Would you find each line in the entries below with the string "width" and copy it?
━━━ Entries provided
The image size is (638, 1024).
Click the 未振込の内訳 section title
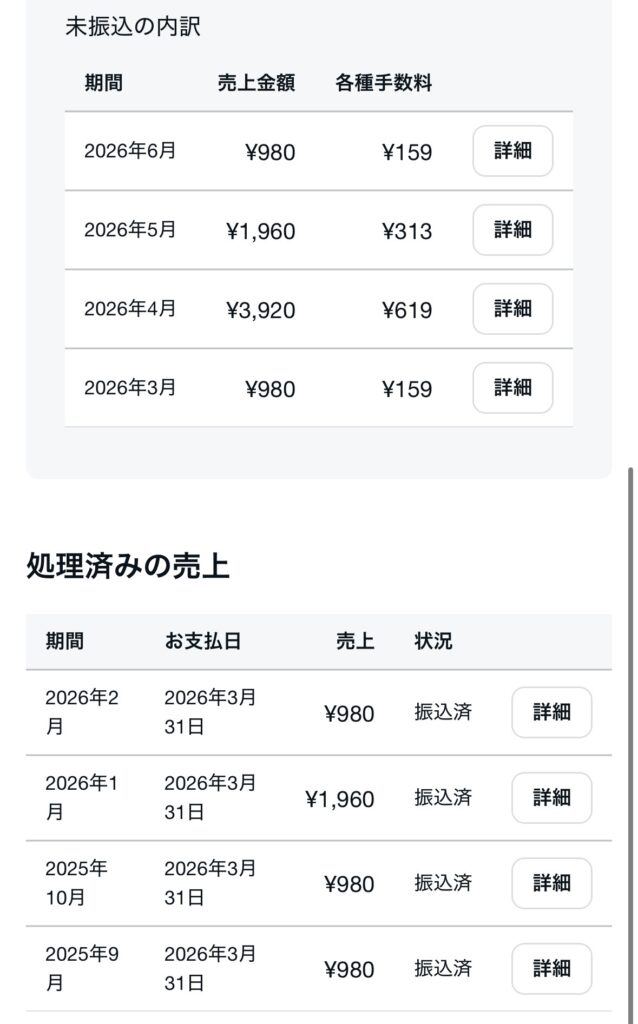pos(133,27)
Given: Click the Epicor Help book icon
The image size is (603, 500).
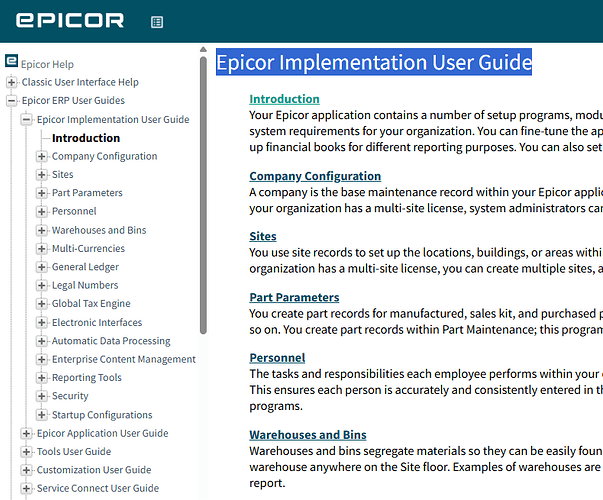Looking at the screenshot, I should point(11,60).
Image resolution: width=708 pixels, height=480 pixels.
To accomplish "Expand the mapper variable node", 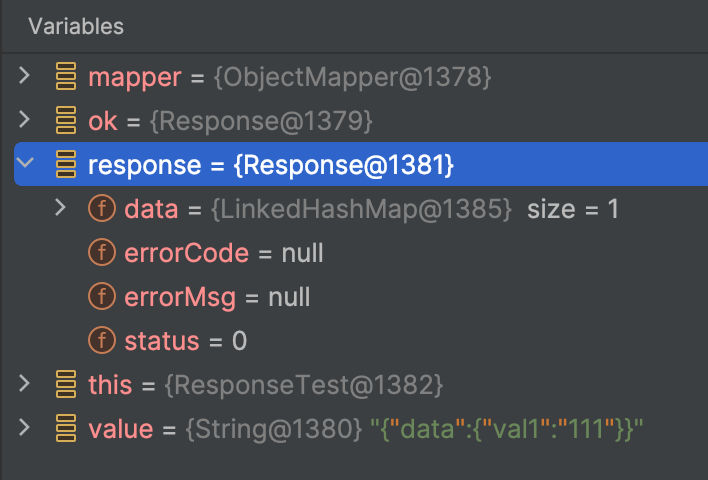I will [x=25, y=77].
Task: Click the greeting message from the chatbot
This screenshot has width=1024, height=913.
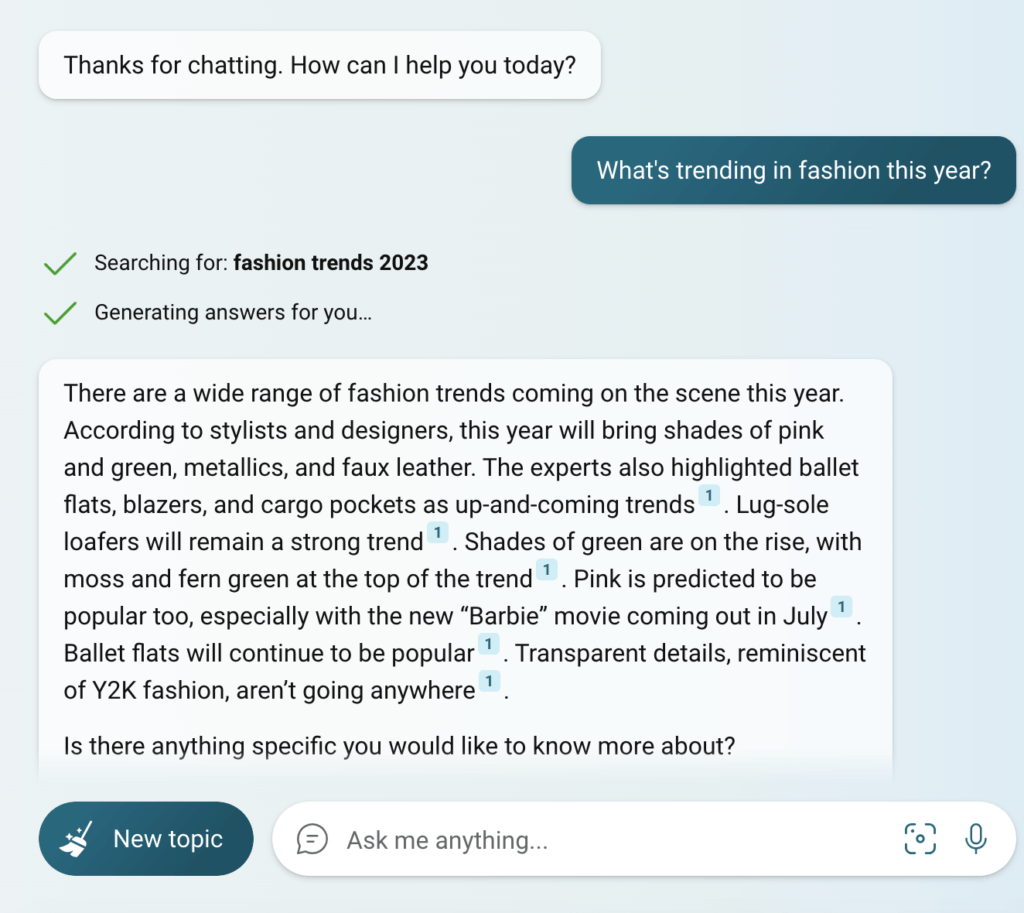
━━━━━━
__Result of the task__:
Image resolution: width=708 pixels, height=480 pixels.
This screenshot has width=1024, height=913.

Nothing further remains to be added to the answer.